Is there a very efficient way to set a double array to 0 ?
(I have tried memset, but the result doesn't look correct.)

If you called memset with the right arguments, I would expect you to
see 0.0 in all entries on almost all systems. (Did you remember to
multiply the length by sizeof(double)?) But the standard doesn't
guarantee that 0.0 is represented as all-bits-zero, so using memset
isn't strictly portable.

Probably the best solution is the simplest:

for (i = 0; i < LEN; i ++) {
arr = 0.0;
}

See whether that's fast enough before you try something more
complicated.

I agree. I just tested this code with VC7 and the loop was reduced to a 'REP
STOSD' instruction, which clearly is faster than calling memset. In debug
mode the generated code was terrible, but that's OK.

Dag

 

[Tom St Denis]

Is there a very efficient way to set a double array to 0 ?
(I have tried memset, but the result doesn't look correct.)

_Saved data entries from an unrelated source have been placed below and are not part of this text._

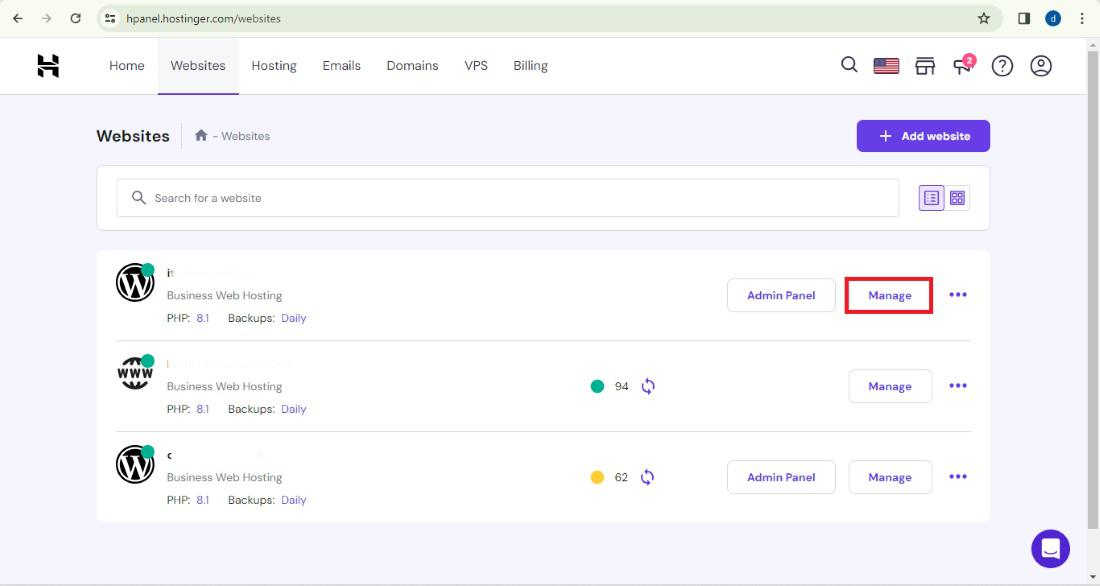Open the marketplace store icon
Screen dimensions: 1100x586
(x=925, y=66)
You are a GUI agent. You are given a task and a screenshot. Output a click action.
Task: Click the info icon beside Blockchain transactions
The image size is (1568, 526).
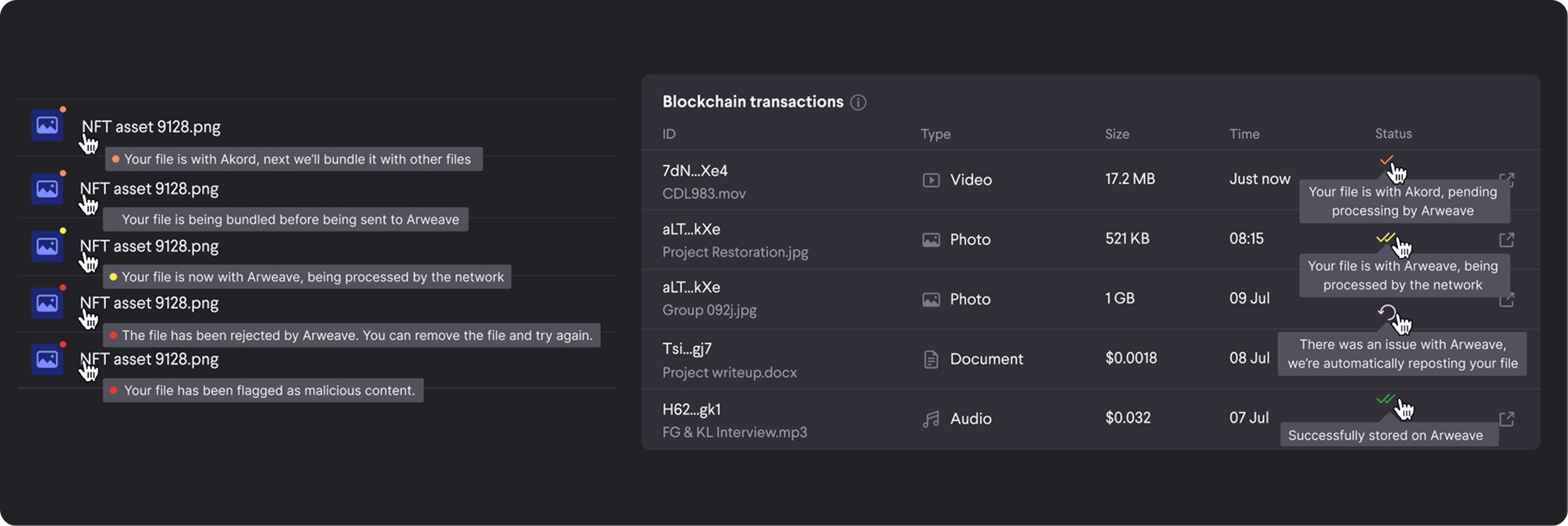[858, 102]
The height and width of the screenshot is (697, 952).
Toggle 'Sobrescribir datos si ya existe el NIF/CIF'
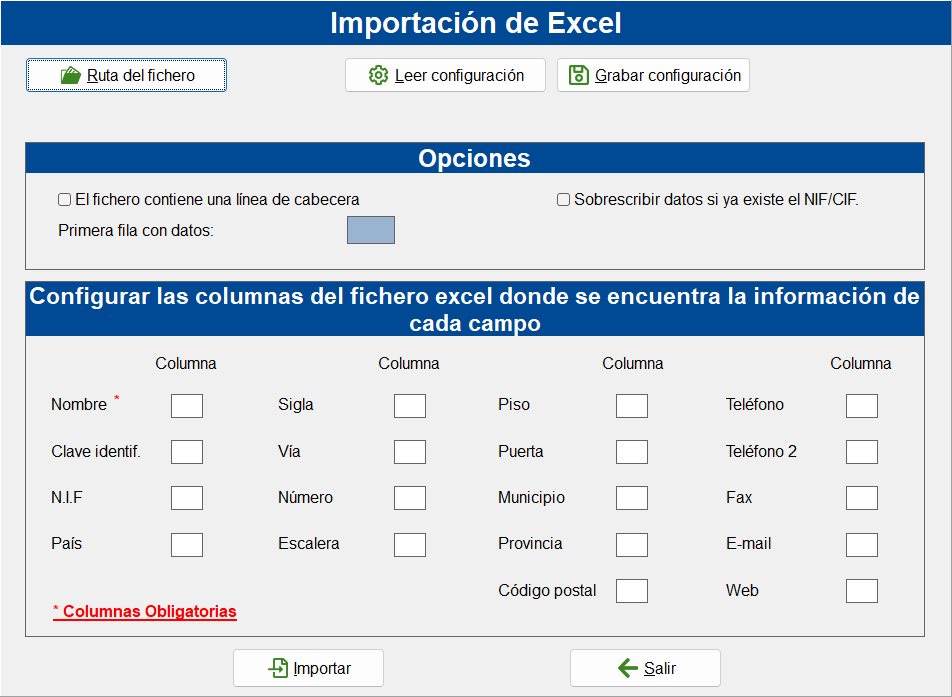coord(563,200)
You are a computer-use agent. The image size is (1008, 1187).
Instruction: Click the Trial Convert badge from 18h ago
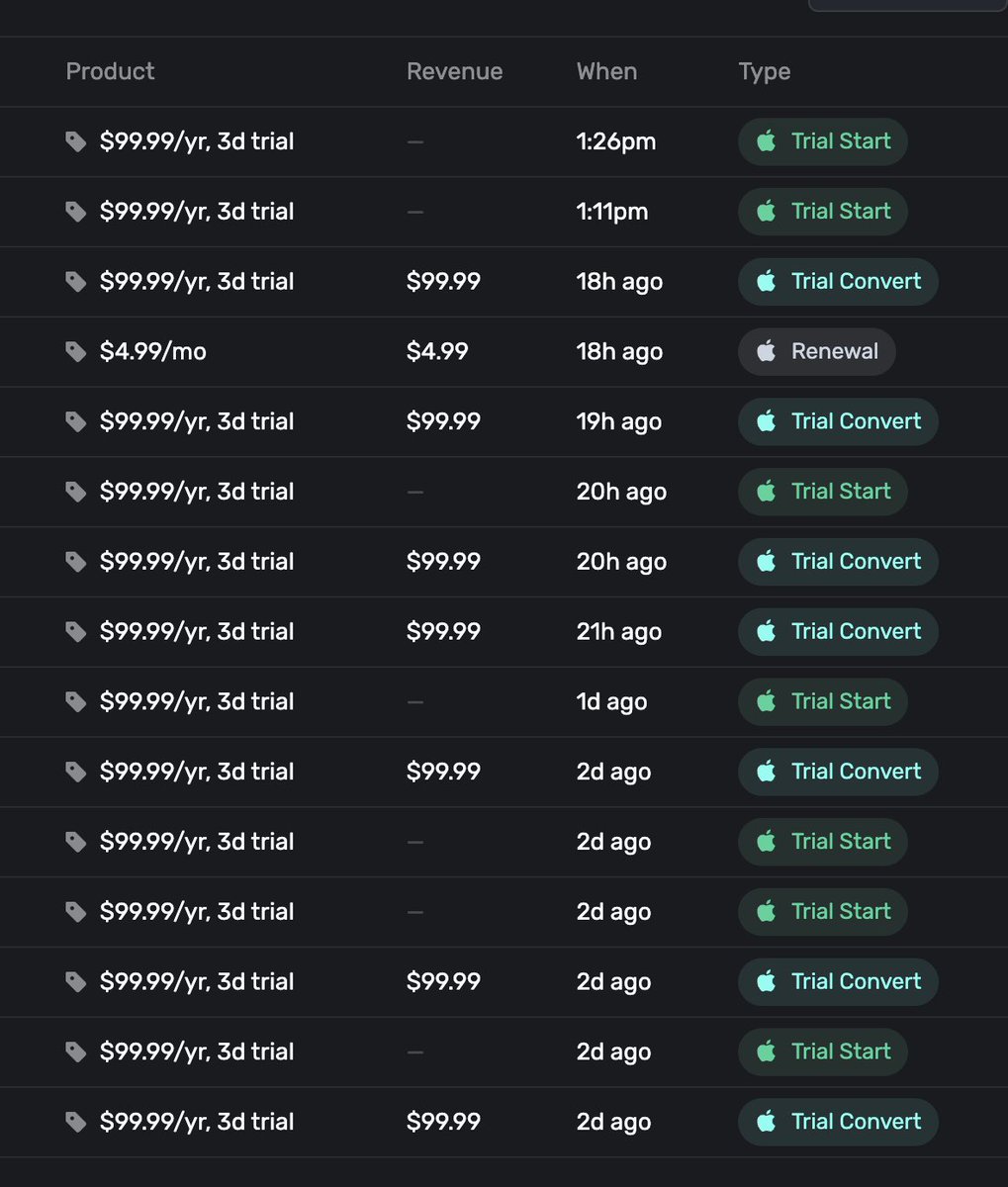(x=838, y=282)
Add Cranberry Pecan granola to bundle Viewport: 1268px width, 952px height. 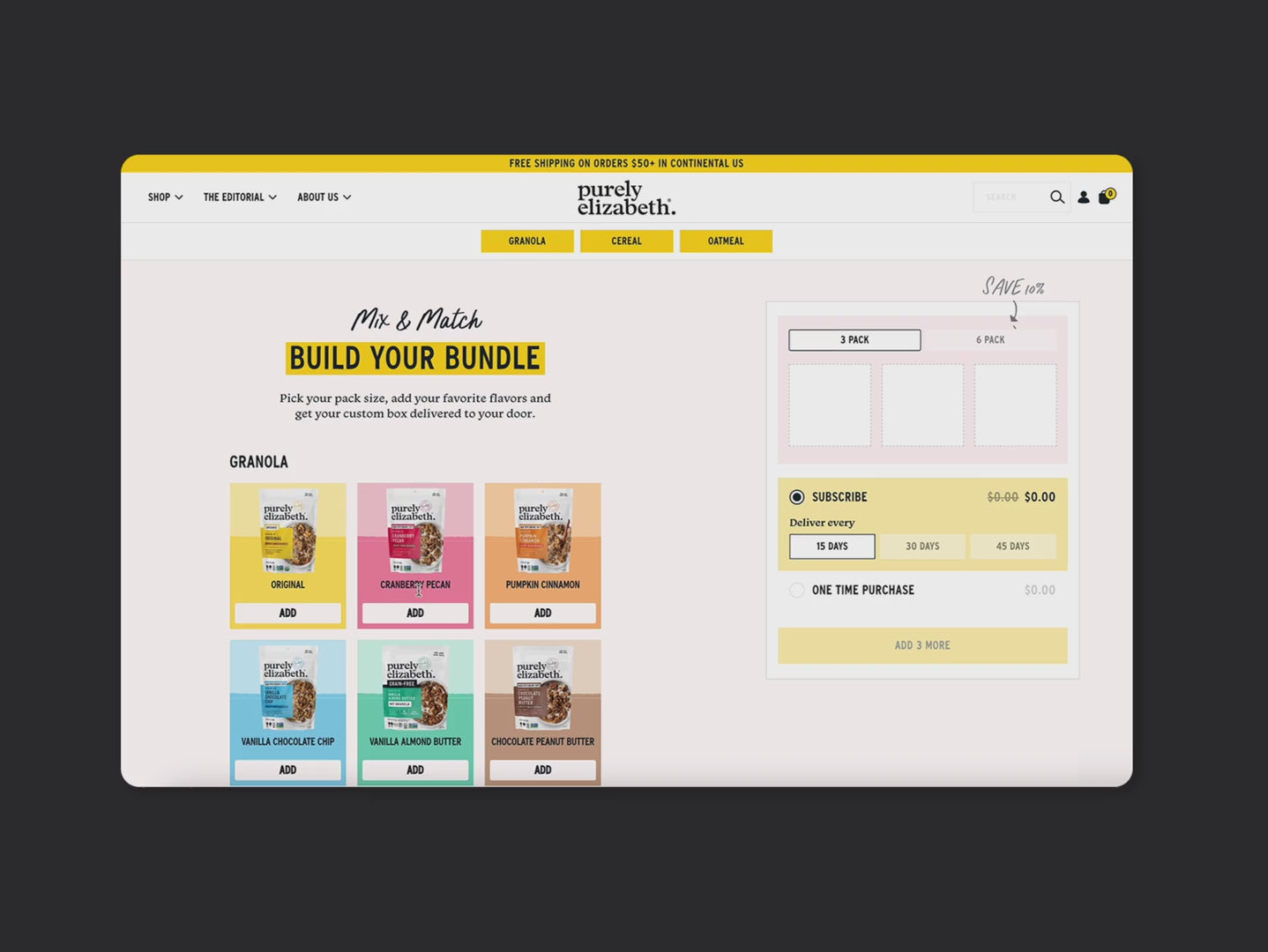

If you called memset with the right arguments, I would expect you to
see 0.0 in all entries on almost all systems. (Did you remember to
multiply the length by sizeof(double)?) But the standard doesn't
guarantee that 0.0 is represented as all-bits-zero, so using memset
isn't strictly portable.

Probably the best solution is the simplest:

for (i = 0; i < LEN; i ++) {
arr = 0.0;
}

See whether that's fast enough before you try something more
complicated.

I agree. I just tested this code with VC7 and the loop was reduced to a
'REP STOSD' instruction, which clearly is faster than calling memset. In
debug mode the generated code was terrible, but that's OK.

OT but...

GCC will do a fairly awesome job with memcpy/memset functions. When the
goal is speed it will usually unroll/inline the function call. The GCC
3.4.1 tree is even smart enough to rotate free regs e.g.

movl (%esi),%eax
movl %eax,(%edi)
movl 4(%esi),%ebx
movl %ebx,4(%edi)
movl 8(%esi),%ecx
movl %ecx,8(%edi)
// etc...

Tom

 

[Christian Bau]

d [0] = 0; /* or 0.0, if you prefer */
memmove(d + 1, d, sizeof(double) * (SIZE - 1));

IMHO it won't work, unless I'm missing something very obvious.
(Values d[1], d[2]... are undetermined, and are copied
into positions d+2, d+3...)

But they are not undetermined. memmove(), as opposed to memcpy(), is
specified to copy properly when the source and destination areas
overlap, as in this case. If they overlap, it is guaranteed to read
and copy the old value of each byte before overwriting the byte with
its new value.

memmove () behaves exactly as if you malloc'ed a block of memory that is
big enough, memcpy from src to that buffer and then memcpy back from
that buffer to dst, then free'ing the block.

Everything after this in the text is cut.